The coronavirus pandemic is reducing oil demand. The OPEC+ production restraint agreement fell apart on 6 March and Saudi Arabia is rapidly increasing supply. The result: Brent crude has plunged to less than $30/bbl.
This will have a significant impact on currently producing fields and future supply. How low can the price go before different sources of production become uneconomic? Where are production shut-ins most likely? Can governments influence the result?
Using Wood Mackenzie‘s Lens database, the company calculated global short run marginal costs (SRMC – operating costs + taxes and royalties) for current production. At a Brent price of $35/bbl, revenue from 4 million bbl/day (4%) of 2020 global liquids supply does not cover production costs and government share. This rises to 10 million bbl/day (9%) if prices fall to $25/bbl.
“In the last downturn virtually no out-of-the money production was shut in,” Fraser McKay, Vice President, Upstream, said. “But in 2015/16, prices only dipped below $45/bbl for a year, and below $35/bbl for one quarter.”
“There is no precedent for the scale of potential shut-ins, if there is a prolonged period of low prices, for today’s asset classes,” he added. “The industry’s ability to keep higher-cost barrels flowing will be severely tested.
“Longer-term, the impact of a lack of spend on maintaining existing production and capital spend to replace declines will take over as the primary driver of supply,” Mr McKay said.
Saudi Arabia’s conventional oil has the lowest production costs; with a weighted-average SRMC of just $4/bbl. Russia is also at the low end of the marginal cost curve. Its production requires just $10/bbl on the same basis. The US is the world’s largest oil producer. It completes the trio of the major global suppliers and has a wider SMRC range. Its weighted average is similar to Russia’s, at $9/bbl, but while its lowest cost production is essentially covered by gas revenues, its marginal barrels are more expensive to produce.
“Each of these core producers needs to continue drilling wells to maintain production levels,” Mr McKay said. “But whereas the Saudi and Russian governments decide their own investment and production levels, the US government does not. Individual company strategies fill that role. Those same companies were challenged financially even before the price fell.”
“A weighted-average underlying decline rate – in a zero-drilling scenario – is over 25% year-on-year in the US, exacerbating the challenge for operators,” he added. “This compares to Russia at less than 20% and Saudi at likely less than 10%.”
SRMC represents the price required for existing production to remain profitable. It excludes capital costs required to sustain, or grow, production and is the best way to consider production at risk of shut-in from an economic perspective.
“The variance is huge,” Mr McKay said. “At one end of the SMRC spectrum, free oil! Some gas revenues are sufficient to cover all operating costs; the effective SRMC for associated liquids is $0/bbl. At the other end of the spectrum, production which was already marginal before prices fell. Approximately 0.6 million bbl/day requires a Brent price of over $55/bbl.”

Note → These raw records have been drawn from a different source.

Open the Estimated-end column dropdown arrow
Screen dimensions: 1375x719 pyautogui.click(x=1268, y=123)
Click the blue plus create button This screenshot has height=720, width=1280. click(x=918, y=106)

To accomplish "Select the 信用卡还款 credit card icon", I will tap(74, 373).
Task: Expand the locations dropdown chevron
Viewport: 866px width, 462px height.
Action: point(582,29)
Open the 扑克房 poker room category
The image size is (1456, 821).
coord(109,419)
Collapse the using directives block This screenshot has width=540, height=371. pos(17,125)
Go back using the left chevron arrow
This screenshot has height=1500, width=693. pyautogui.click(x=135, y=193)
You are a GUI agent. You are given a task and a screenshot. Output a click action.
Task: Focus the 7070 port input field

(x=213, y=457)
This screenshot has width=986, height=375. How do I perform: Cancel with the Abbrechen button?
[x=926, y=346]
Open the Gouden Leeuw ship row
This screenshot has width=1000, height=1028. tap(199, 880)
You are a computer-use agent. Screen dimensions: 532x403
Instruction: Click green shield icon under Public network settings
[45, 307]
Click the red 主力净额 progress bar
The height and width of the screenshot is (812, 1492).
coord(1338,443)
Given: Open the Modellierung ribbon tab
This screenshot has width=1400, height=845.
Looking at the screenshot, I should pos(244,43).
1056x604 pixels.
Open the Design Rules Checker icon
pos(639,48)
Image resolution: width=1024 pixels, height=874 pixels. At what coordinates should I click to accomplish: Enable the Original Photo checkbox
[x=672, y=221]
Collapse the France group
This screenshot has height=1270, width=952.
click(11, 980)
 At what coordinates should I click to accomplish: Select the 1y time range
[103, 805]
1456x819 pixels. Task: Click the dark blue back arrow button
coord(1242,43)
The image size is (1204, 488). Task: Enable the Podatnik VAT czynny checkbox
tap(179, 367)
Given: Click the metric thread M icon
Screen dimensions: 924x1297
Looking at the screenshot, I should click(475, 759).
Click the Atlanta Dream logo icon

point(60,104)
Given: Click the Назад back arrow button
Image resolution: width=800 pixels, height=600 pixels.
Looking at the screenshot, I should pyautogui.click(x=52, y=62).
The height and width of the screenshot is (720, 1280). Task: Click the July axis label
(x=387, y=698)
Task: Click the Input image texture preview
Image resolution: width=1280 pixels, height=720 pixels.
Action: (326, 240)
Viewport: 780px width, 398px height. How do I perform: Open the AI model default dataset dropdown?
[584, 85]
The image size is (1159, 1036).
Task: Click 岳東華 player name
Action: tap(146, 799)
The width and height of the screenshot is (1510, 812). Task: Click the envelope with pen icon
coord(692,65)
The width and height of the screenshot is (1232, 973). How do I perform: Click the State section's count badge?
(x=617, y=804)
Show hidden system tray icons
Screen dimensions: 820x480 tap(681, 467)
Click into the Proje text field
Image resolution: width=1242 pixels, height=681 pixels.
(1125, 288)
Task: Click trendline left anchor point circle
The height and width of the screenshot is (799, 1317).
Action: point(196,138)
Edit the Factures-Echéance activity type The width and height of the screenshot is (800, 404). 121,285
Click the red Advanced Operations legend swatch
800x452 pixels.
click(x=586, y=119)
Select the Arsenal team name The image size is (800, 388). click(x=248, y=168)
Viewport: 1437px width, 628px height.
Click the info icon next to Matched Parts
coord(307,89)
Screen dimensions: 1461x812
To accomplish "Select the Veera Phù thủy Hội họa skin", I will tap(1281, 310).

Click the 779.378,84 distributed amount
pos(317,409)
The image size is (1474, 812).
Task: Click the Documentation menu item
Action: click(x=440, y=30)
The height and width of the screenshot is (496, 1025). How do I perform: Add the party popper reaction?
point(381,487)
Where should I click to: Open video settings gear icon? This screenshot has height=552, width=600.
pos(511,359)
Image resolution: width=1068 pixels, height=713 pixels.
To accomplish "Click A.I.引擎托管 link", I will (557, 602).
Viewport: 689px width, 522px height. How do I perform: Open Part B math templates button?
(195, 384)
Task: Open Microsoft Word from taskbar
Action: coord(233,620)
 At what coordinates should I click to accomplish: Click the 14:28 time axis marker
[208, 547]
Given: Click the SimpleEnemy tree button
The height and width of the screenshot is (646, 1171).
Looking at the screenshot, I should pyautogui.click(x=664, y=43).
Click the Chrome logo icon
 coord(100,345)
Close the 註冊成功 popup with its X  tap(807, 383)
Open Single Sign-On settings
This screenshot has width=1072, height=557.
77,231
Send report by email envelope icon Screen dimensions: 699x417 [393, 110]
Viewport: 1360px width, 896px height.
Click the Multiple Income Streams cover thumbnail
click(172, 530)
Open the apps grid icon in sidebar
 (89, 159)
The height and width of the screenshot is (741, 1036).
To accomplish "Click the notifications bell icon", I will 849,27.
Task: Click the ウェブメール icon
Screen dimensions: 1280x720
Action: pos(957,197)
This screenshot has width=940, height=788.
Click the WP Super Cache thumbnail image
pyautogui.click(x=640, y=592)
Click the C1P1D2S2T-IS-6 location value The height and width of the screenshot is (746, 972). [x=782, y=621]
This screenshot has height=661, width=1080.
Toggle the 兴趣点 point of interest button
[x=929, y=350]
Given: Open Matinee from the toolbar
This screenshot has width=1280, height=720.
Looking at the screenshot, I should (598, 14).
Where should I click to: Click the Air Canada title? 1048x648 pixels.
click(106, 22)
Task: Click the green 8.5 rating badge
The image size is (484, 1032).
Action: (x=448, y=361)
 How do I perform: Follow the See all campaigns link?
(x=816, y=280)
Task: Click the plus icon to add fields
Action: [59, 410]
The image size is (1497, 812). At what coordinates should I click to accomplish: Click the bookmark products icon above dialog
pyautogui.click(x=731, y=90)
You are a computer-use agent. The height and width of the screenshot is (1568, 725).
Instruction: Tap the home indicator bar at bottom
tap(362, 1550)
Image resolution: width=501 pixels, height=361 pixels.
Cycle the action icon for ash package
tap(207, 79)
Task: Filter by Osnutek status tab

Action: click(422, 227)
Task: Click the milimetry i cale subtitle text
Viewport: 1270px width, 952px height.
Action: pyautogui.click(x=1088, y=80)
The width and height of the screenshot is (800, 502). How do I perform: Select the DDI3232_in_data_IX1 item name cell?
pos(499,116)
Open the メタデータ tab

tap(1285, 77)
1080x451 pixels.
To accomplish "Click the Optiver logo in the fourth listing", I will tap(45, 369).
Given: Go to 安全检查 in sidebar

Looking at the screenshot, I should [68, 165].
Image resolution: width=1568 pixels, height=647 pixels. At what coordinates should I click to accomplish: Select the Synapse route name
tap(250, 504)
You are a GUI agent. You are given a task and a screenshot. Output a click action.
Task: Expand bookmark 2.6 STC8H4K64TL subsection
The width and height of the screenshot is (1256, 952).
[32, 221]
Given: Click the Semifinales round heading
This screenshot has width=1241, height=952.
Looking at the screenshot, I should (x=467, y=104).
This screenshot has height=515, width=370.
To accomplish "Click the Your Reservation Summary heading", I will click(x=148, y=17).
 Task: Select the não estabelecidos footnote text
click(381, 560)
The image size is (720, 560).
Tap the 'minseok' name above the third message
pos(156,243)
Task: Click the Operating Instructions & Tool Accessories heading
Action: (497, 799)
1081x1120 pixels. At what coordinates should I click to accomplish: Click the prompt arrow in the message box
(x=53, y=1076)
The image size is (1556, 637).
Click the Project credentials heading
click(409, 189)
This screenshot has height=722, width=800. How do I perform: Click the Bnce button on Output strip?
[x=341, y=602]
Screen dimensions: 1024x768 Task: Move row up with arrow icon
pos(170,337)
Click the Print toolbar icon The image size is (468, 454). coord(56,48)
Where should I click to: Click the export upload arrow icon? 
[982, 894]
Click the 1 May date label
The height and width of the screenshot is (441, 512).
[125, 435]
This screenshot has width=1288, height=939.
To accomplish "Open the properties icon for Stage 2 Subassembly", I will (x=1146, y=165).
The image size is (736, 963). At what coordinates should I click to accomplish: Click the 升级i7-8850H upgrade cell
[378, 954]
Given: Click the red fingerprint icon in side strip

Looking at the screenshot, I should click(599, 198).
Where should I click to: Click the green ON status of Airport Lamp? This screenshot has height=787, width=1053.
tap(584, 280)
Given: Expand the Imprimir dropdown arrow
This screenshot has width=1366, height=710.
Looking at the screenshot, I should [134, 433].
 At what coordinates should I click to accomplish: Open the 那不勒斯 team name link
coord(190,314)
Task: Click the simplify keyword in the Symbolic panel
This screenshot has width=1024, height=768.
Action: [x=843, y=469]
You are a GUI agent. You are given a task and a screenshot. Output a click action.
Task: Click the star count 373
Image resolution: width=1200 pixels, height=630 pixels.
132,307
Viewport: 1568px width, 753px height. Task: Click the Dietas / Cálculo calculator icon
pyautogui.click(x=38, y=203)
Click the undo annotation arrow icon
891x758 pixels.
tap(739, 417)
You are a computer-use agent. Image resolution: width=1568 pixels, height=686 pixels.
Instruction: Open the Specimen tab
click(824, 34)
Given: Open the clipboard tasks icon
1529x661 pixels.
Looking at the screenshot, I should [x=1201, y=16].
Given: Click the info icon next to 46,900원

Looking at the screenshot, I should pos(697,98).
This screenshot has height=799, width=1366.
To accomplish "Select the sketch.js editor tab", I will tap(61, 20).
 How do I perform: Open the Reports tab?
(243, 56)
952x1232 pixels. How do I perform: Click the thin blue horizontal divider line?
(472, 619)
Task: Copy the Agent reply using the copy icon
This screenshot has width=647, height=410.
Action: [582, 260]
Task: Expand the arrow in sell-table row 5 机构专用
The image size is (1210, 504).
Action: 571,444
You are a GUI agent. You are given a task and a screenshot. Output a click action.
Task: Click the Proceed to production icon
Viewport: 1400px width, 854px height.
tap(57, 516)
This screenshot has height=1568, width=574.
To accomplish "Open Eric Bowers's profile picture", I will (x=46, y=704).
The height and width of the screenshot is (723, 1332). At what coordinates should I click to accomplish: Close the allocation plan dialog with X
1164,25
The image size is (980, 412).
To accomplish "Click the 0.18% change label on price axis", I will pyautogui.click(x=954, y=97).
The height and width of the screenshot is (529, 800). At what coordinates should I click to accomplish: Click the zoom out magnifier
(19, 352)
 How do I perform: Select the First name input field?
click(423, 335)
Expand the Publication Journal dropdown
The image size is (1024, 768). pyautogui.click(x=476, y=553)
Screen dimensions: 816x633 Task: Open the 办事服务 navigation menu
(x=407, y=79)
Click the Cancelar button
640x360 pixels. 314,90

“Canada’s oil sands are at the upper end of the SRMC curve, even in a benign price environment,” Mr McKay added. “The oil sands require an unenviable $45/bbl Brent, on average, to cover the cost of production before CAPEX. If Brent averages $35/bbl for 2020, we expect corporate cash flow from the sector to be $17 billion in the red. The Alberta government would also miss out, to the tune of almost $2 billion, in royalties. But the oil sands is one of the most challenging areas to shut in production. The sector will do everything it can to trim costs first.”
“The resource theme least at risk? Unsurprisingly, conventional production is the bottom of the cost stack,” Mr McKay said. “The global weighted-average onshore post-tax SRMC is just $9/bbl, and for offshore shelf is $10/bbl. This compares to global tight oil’s $12/bbl, deepwater’s $13/bbl and heavy oil’s $28/bbl.”
In the short term, companies, governments and other stakeholders are likely to continue producing assets at a loss, as they have in the past, in the hope the price will rebound quickly. But, the current trifecta of oversupply, demand evaporation far greater than the capability to build storage and global behemoths fighting for market share, may require immediate and dramatic action.
“Just as companies rush to minimize the cash hemorrhage, petro-economies may have to act to avoid steep climbs in budget deficits,” Mr McKay said. “Paradoxically, where a high proportion of an asset’s production costs are fixed – think facilities running costs, materials, rent, compliance and so on – the easiest way to reduce unit operating costs is to increase production, if that is an option.”
“If prices don’t rebound, the taps will inevitably be turned off or strategically choked back in some areas. And unlike 2015/2016, production shut-ins may be substantial this time. Given the difficulties and costs associated with restarting mature production, a proportion of this supply may never return,” Mr McKay concluded.